* **MATERIAL SUPPLIED**:
════════════════

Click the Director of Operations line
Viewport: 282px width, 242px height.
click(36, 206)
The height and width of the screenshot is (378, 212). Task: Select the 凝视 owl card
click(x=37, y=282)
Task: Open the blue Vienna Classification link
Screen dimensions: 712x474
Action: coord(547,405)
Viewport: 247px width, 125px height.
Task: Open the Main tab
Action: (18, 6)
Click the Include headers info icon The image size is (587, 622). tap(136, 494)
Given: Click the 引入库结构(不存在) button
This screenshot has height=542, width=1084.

════════════════

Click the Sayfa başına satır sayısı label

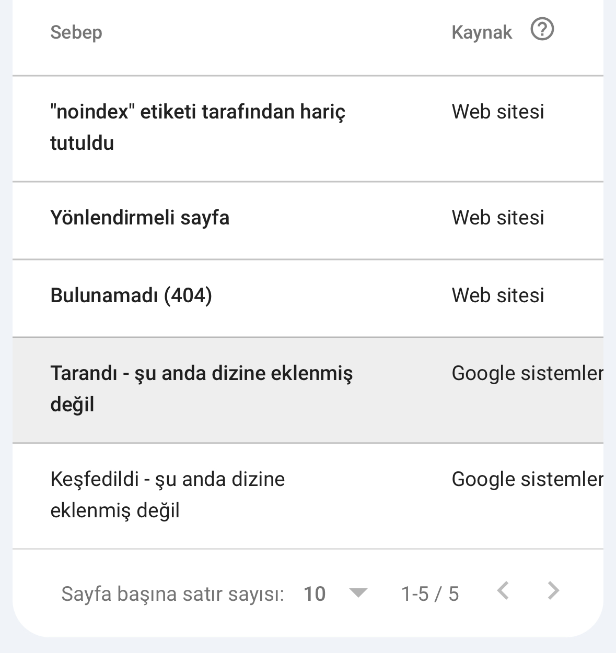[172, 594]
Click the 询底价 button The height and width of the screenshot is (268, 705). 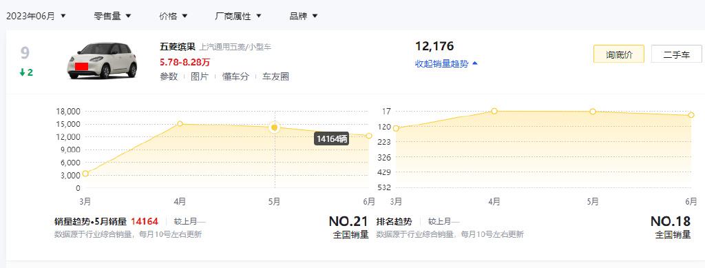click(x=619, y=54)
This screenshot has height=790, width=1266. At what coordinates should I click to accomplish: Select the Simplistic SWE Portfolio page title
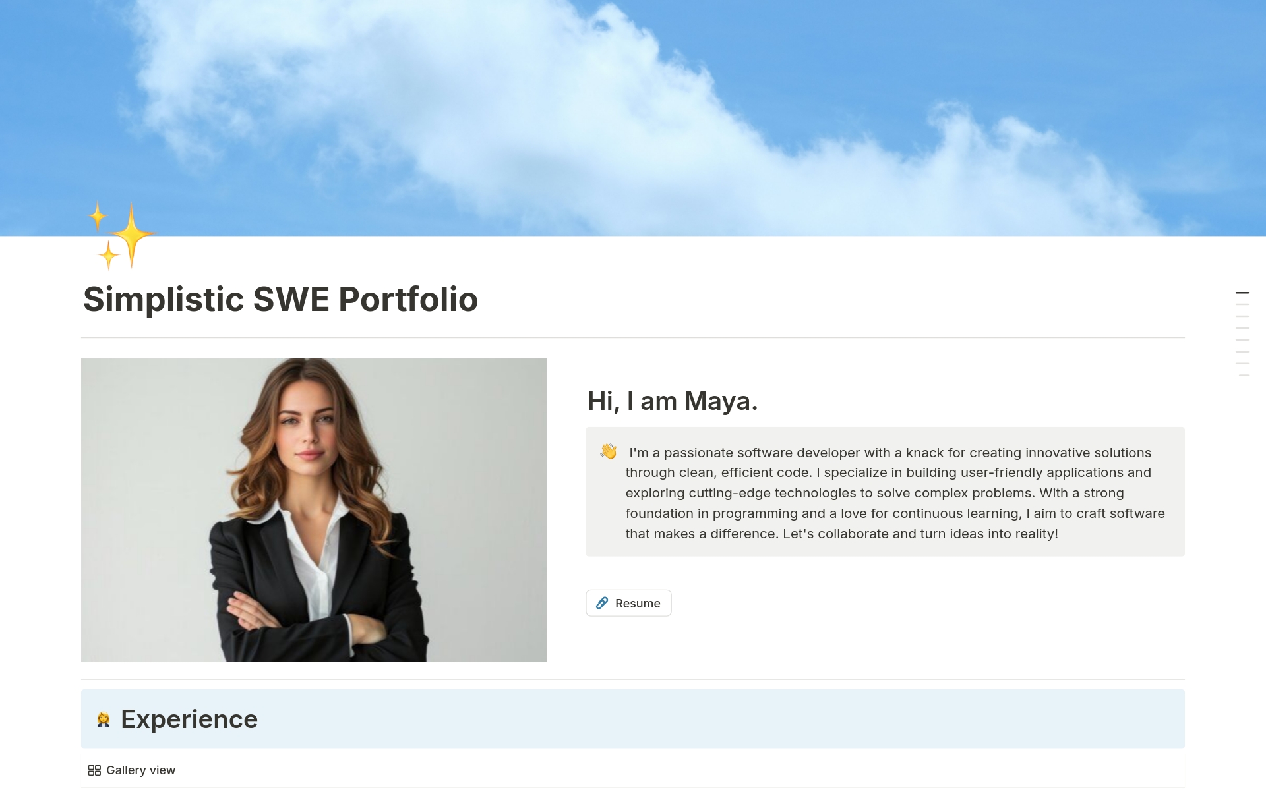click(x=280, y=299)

════════════════

Rewrite the part of the material above that opens with the line containing "The height and width of the screenshot is (378, 212)." and closes with the line containing "This screenshot has height=542, width=1084." as a JSON list of strings, one string per line, with blank lines left out.

[
  "The height and width of the screenshot is (378, 212). Task: Select the 凝视 owl card",
  "click(x=37, y=282)",
  "Task: Open the blue Vienna Classification link",
  "Screen dimensions: 712x474",
  "Action: coord(547,405)",
  "Viewport: 247px width, 125px height.",
  "Task: Open the Main tab",
  "Action: (18, 6)",
  "Click the Include headers info icon The image size is (587, 622). tap(136, 494)",
  "Given: Click the 引入库结构(不存在) button",
  "This screenshot has height=542, width=1084."
]